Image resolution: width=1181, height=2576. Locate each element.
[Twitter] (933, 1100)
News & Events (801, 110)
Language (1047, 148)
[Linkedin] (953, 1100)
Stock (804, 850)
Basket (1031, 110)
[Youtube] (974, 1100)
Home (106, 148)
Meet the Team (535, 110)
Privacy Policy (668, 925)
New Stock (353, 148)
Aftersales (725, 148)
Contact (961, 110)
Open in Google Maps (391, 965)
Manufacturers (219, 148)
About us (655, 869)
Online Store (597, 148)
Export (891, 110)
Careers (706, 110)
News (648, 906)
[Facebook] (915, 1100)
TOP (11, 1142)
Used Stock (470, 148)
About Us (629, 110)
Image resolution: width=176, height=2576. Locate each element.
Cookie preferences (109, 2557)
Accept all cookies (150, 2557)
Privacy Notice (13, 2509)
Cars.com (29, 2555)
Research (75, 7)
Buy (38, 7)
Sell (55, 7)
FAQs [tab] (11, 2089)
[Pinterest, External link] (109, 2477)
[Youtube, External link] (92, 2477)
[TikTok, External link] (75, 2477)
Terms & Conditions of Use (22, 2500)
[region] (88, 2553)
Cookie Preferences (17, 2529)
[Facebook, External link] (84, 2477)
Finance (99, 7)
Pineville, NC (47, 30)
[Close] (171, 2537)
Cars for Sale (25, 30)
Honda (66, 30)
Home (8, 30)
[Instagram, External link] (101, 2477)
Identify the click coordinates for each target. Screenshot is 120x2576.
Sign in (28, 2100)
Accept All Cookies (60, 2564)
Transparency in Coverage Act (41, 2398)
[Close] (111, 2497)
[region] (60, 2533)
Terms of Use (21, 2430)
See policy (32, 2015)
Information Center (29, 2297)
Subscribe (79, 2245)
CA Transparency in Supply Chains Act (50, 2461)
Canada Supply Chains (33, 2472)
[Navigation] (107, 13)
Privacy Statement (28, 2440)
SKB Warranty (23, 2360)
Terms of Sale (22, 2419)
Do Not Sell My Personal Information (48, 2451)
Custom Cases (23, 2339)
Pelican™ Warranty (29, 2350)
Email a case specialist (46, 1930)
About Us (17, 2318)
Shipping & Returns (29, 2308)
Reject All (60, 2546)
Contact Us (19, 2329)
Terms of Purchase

________________________________________

* [Exercise description]: Report each line of the material in which the string "Accept" occurs.

* [Completed exercise]:
Accept all cookies (150, 2557)
Accept All Cookies (60, 2564)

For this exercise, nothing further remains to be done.